Informationen

  Ignaz Alois Schachermair
Ehrenmitgliedschaften: Kürnberg
Geboren: 14.11.1877, St. Marien (Bezirk Linz-Land, Oberösterreich)
Gestorben: 14.06.1970, Kremsmünster (Bezirk Kirchdorf an der Krems, Oberösterreich)
Position: Abt (Kremsmünster), Ordenspriester (OSB), Gymnasiallehrer

Lebenslauf

Schachermair wurde als Sohn eines Landwirts geboren und auf den Namen Alois getauft. Er besuchte zuerst ab 1889 das Untergymnasium bei den Jesuiten in Freinberg bei Linz (Aloisianum), dann ab 1893 das Obergymnasium im Stift Kremsmünster, wo er 1897 die Matura ablegte. Danach trat er in das Benediktinerstift Kremsmünster ein und nahm den Ordensnamen Ignaz an. Nach dem Noviziatsjahr und der einfachen Pofeß am 22. August 1898 begann er das Studium der Theologie an Benediktinerhochschule San Anselmo in Rom (abs. theol. 1902) und legte die ewige Profeß am 30. September 1901 ab. Am 24. Mai 1902 wurde er in der Lateranbasilika in Rom zum Priester geweiht.

Anschließend kehrte Schachermair nach Österreich zurück und begann im Auftrag des Stiftes an der Philosophischen Fakultät der Universität Wien das Studium der Zoologie und Botanik sowie der Physik und Mathematik. 1906 legte er die Lehramtsprüfung für die Fächer Naturgeschichte (nunmehr Biologie genannt), Physik und Mathematik für Höhere Schulen ab. Danach unterrichtete er diese Fächer sowie Religion am stiftseigenen Gymnasium. Zusätzlich betreute er als Kustos die naturhistorische Sammlung des Gymnasiums.

Am 4. April 1929 wurde Schachermair mit deutlicher Mehrheit (81 von 89 Stimmen) zum Abt von Kremsmünster geweiht und am 30. April benediziert. In den folgenden Jahren legte er den Augenmerk auf die monastische Erneuerung des Klosters und errichtete 1932 zum Zweck des geistlichen Nachwuchses ein Juvenat ein.

Nach dem Anschluß im März 1938 mußte das Sängerknabenkonvikt geschlossen werden, und das Gymnasium wurde verstaatlicht. Am 3. April 1941 wurde das Stift von den Nazi-Behörden beschlagnahmt. Schachermair wurde bereits am nächsten Tag des Gaues verwiesen. Er begab sich zuerst für drei Monate in die Benediktinerabtei Scheyern (Landkreis Pfaffenhofen, Bayern), um dann bis Ende des Krieges auf Schloß Weitwörth (Gemeinde Nußdorf im Flachgau, Salzburg) zu wohnen, das sich im Besitz der Fürsten Auersperg befindet.
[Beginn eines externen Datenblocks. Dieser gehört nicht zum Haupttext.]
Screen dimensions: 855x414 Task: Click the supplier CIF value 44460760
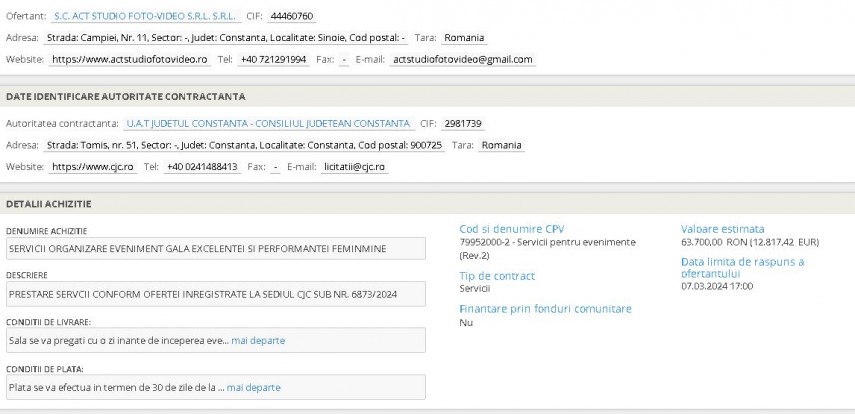[x=292, y=17]
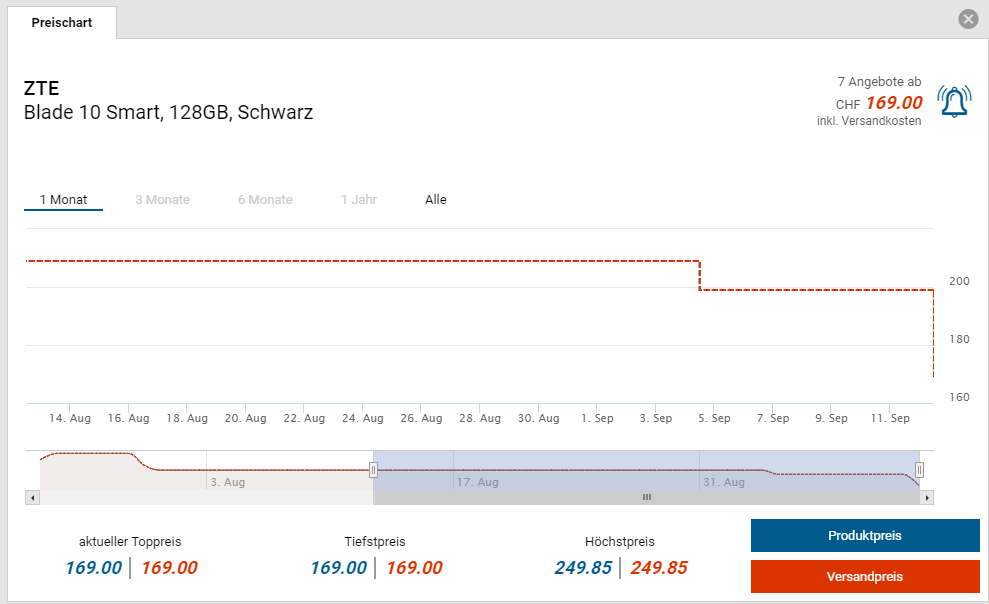Click the right range handle in navigator
This screenshot has height=604, width=989.
[x=920, y=470]
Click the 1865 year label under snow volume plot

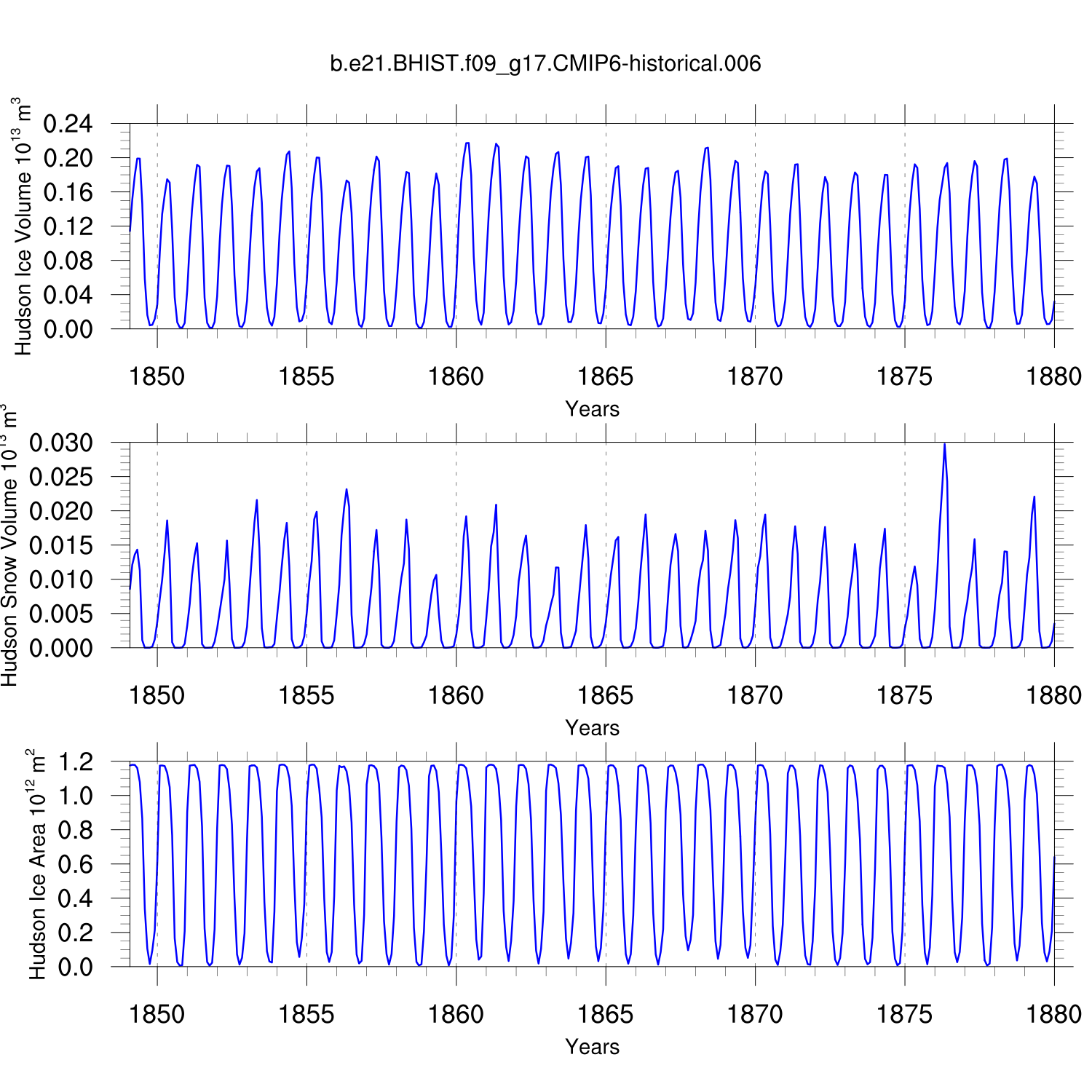(x=605, y=696)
Nach Kriegsende kehrte Schachermair am 28. Juli 1945 in das Stift zurück und wurde von der Bevölkerung freudig begrüßt. In den folgenden Jahren widmete er sich dem Wiederaufbau des Stiftes. Mit Vollendung des 86. Lebensjahres im Jahr 1964 bat er um seine Entpflichtung. Rom beließ ihn aber im Amt, aber es wurde Albert (Paul) Bruckmayr (AIn EM) zum Abt-Koadjutor gewählt. Schachermair starb hochbetagt und wurde in der von ihm erbauten Gruft der Frauenkapelle in der Stiftskirche Kremsmünster beigesetzt.

Quellen und Literatur

Polgar, Michael: 100 Jahre K. Ö. St. V. Kürnberg 1900–2000. Wien 2000, S. 199.
Schachermair, Ignaz, in: Biographia Benedictina (Benedictine Biography), www.benediktinerlexikon.de/wiki/Schachermair,_Ignaz (Abruf 21. 12. 2016).